All the favorite characters are here (but where are Nurse Chapel and Yeoman Rand?) fulfilling their duty as newly appointed icons, replete with all the old standard lines that have become part of sci-fi lore, but still, as always, this is the Kirk and Spock show.  Philosophically set against each other - Kirk and Spock, body and mind - we watch the beginnings of an eternal struggle put to rest by the almost symbiotic way these two opposite reactions work together toward the same goal.  Both are great in the parts but it is Pine who has the decidedly tougher mountain to climb.   Pine has to channel the bravura of Shatner's Kirk but also avoid falling into the drama queen over excess of Shatner the actor.  A friend describes Shatner lovingly (sort of) as that embarrassing uncle who tries to get you to fish around in his pocket for a present.   Shatner's presence, bloated jackass or not (and don't get me wrong, I loved him in the original role), will always be there and yet Pine manages to parlay only the good into his transformation into Captain James T. Kirk.

Yet, the old school Trekker in me (I was just two years old when the original series was canceled due to low ratings!? but grew up on the seventies reruns) cannot help but keep returning to Leonard Nimoy's Spock Prime.   More than just a glorified cameo, Spock Prime, who's inadvertent delineation of the known timeline which flips everything on its head is the nadir of the film's story, is the very heart and soul of the new Star Trek.  Watching Nimoy back where he belongs and obviously loving every moment of his trek back home (pun intended again) is like once again seeing that beloved childhood friend you never even realized you missed like crazy but who has been in the back of your mind for years and years and years.  Just as Nimoy has gone home again (and who said you couldn't?) so to has this once, and always, impressionable perpetual youth.
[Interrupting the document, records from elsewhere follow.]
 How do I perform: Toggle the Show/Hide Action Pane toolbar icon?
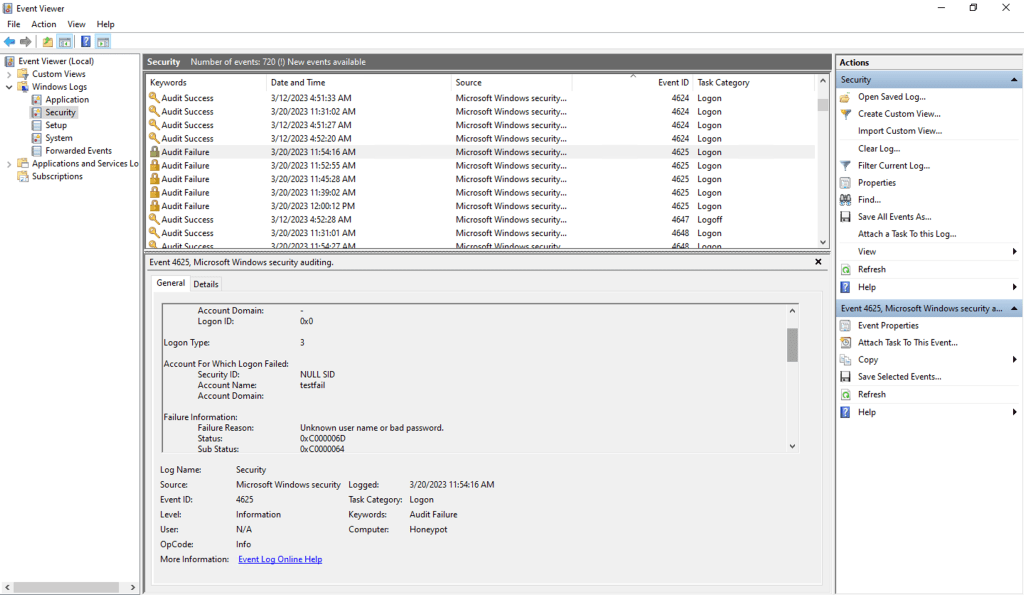103,42
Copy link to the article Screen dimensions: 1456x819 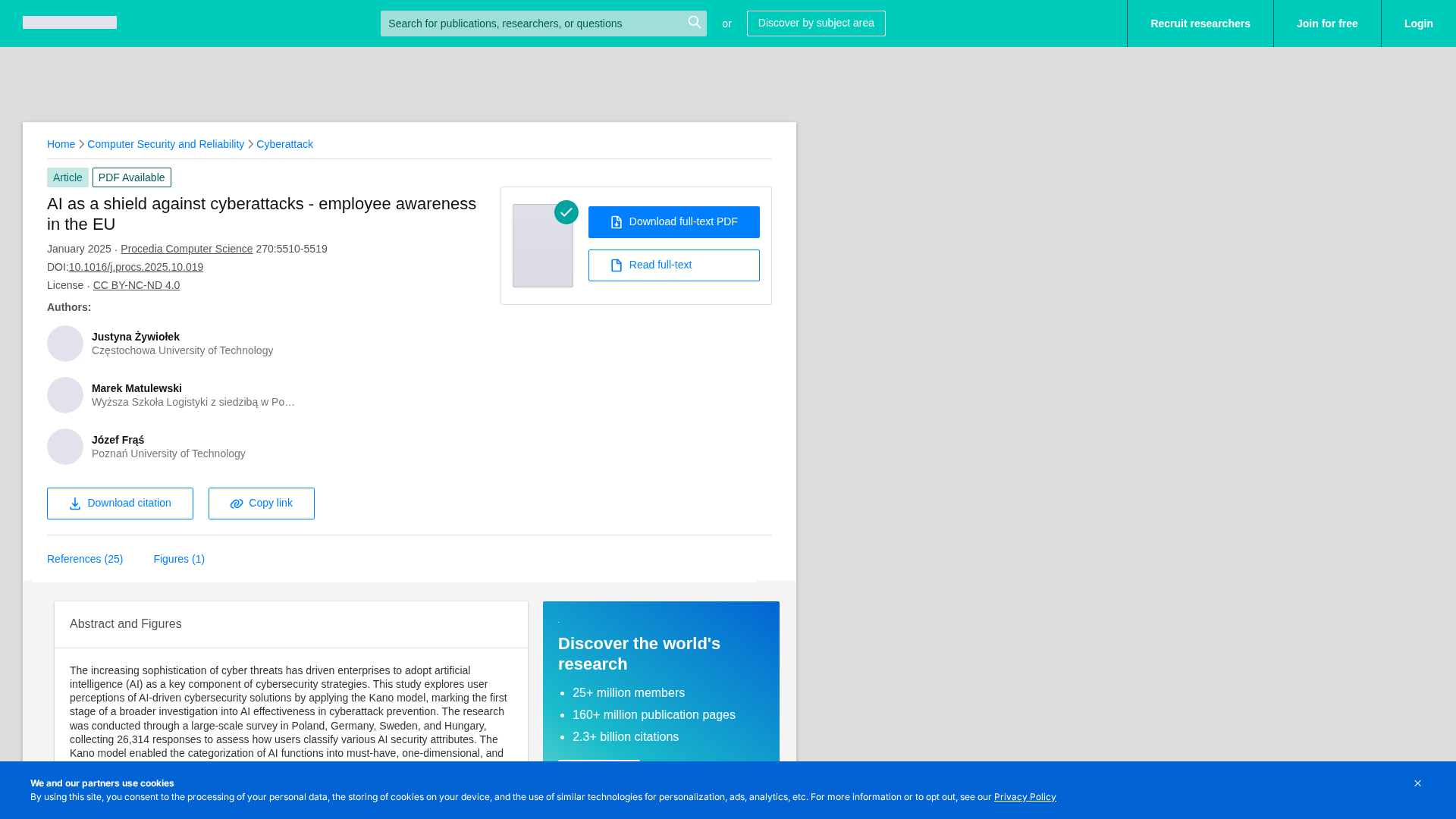click(x=262, y=504)
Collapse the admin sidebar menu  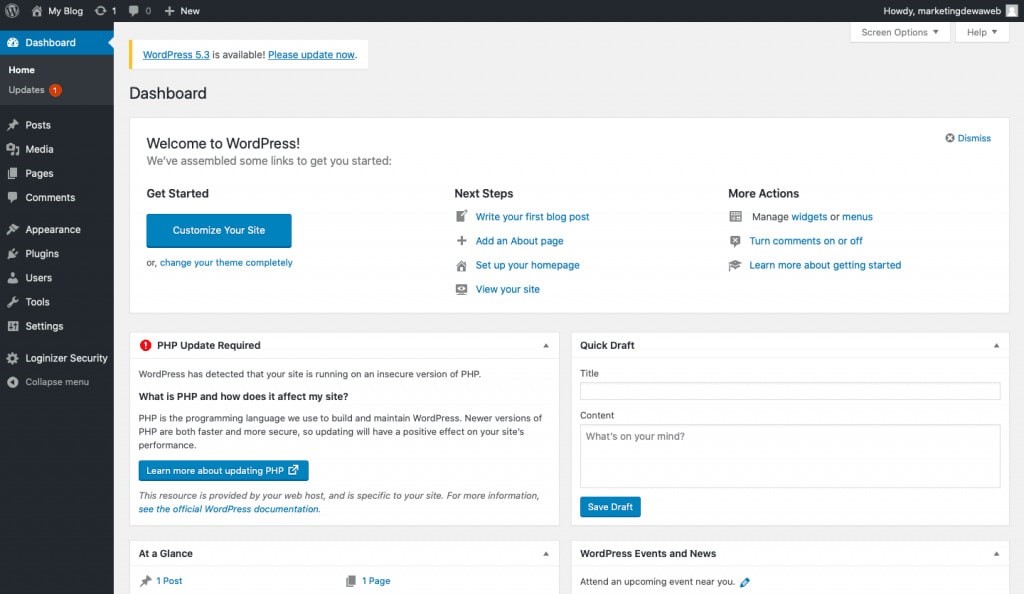pos(48,382)
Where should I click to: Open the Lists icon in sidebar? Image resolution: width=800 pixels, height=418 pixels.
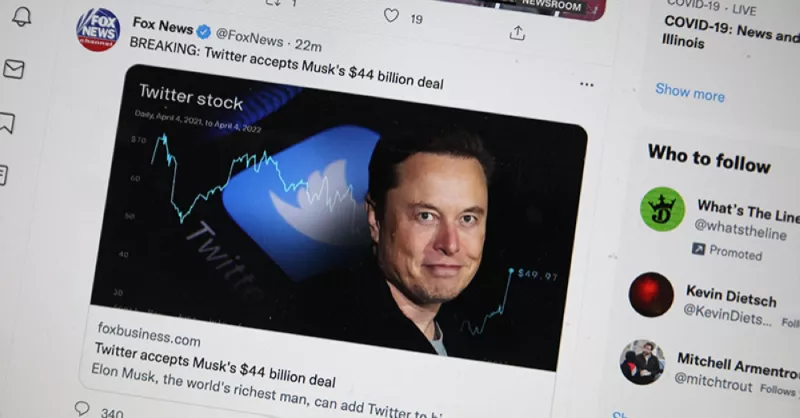pos(3,175)
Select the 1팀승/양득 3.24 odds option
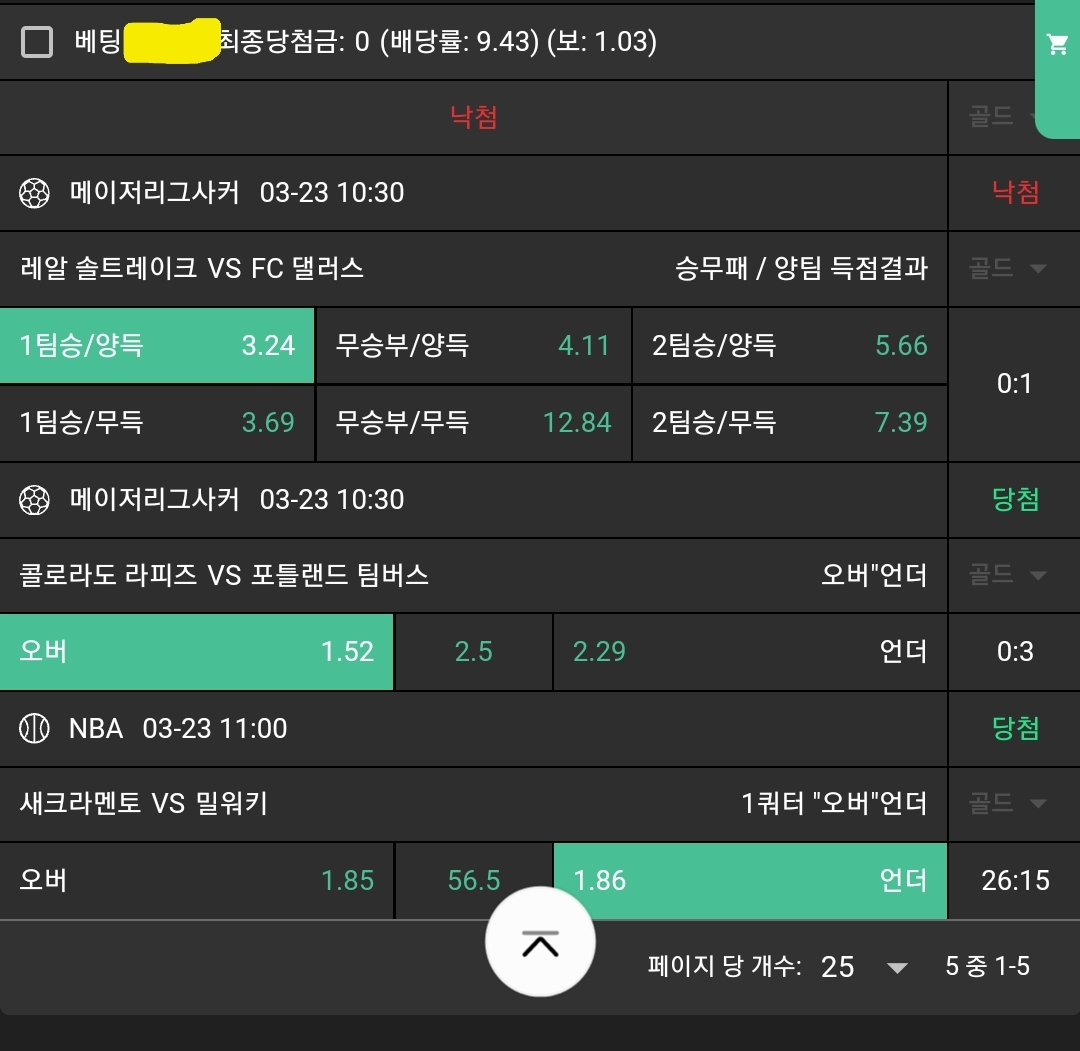This screenshot has width=1080, height=1051. (157, 346)
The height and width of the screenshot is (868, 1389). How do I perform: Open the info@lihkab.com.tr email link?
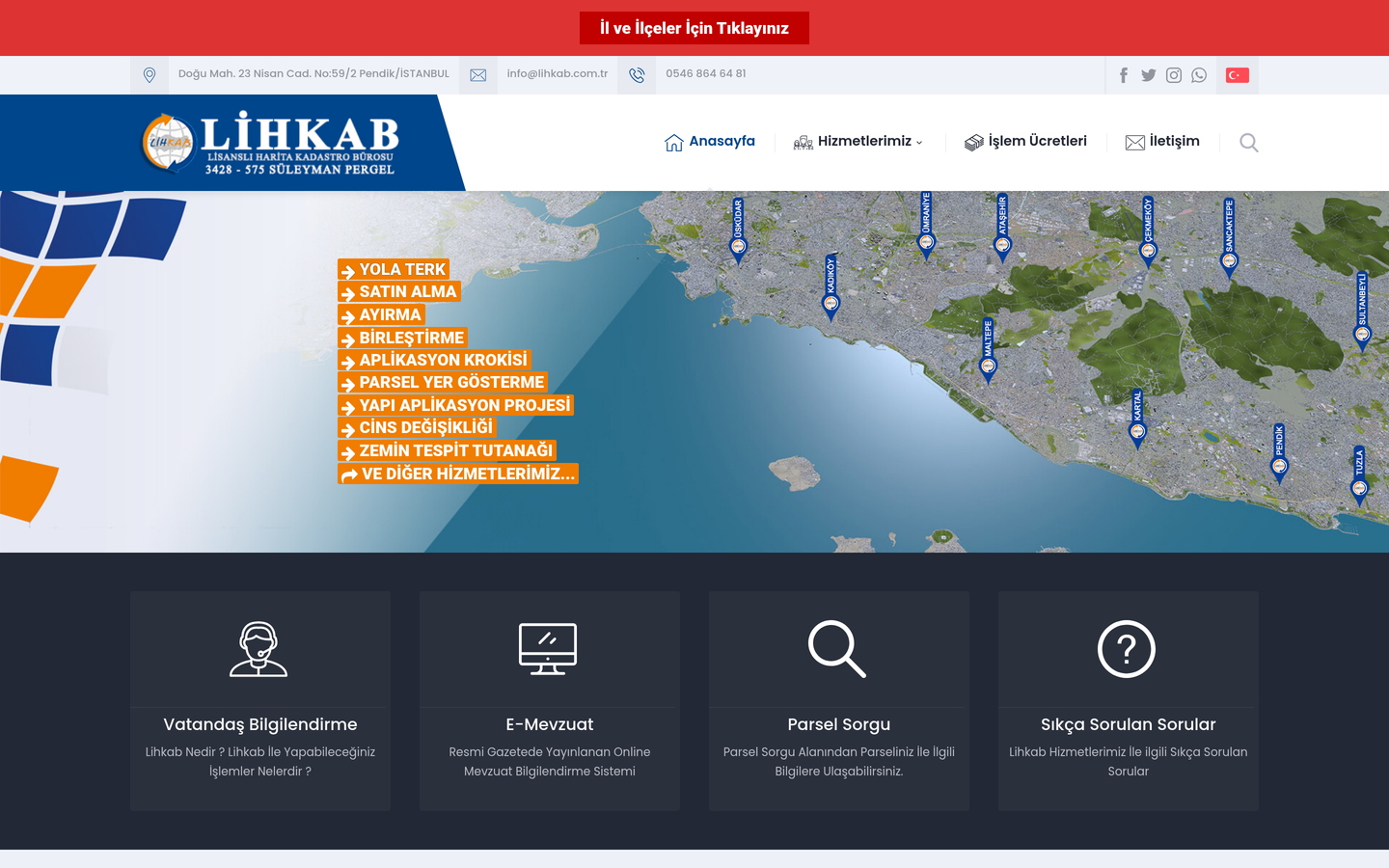pos(558,74)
Forty-three years of pop culture references - from South Park and Family Guy to Galaxy Quest, SNL and even That 70's Show - and the franchise of Star Trek, with its phasers and communicators and its "beam me up Scotty" apocryphals, is still alive.  Perhaps it has been on life support for a while now - kept alive long after any real interest in the later spin-offs and elongated episodic cinematic endeavors has gone as kaput as a red-shirted ensign on a landing party - but no matter how sick it may have become, the imagery has never died.  It is this very pop culture and all the mythos and iconography which surrounds it that makes Abrams reboot work as well as it does.  His sleek new look that never takes away from the now-retro original series is a pitch-perfect melange of old and new sensibilities.  My critical half (aka my pretentious half) is inline with my nerd half and I too can have my cake and eat it as well.

In the final scene, when everyone is on the bridge in those iconic (and somewhat cooler) original episode uniforms - I actually got chills (god, I am a nerd!!!) and Pine's subtle Shatneresque smirk and slap on Bones' shoulder and the way he sits in that captain's chair, legs crossed a la Shatner, along with the obvious love and care in giving us Nimoy's Spock "Prime", shows that though this is not our father's Star Trek and is definitely boldly going where no one has gone before, it would and could still hold high reverence for all that had come before it.  The mythology is still there and yet, like Zefram Cochrane making first contact, Abrams brings new life to this long dead Phoenix and we realize we can boldly go anywhere from here.  What more could we ever ask for?  Now bring on the Klingons.  Live long and prosper.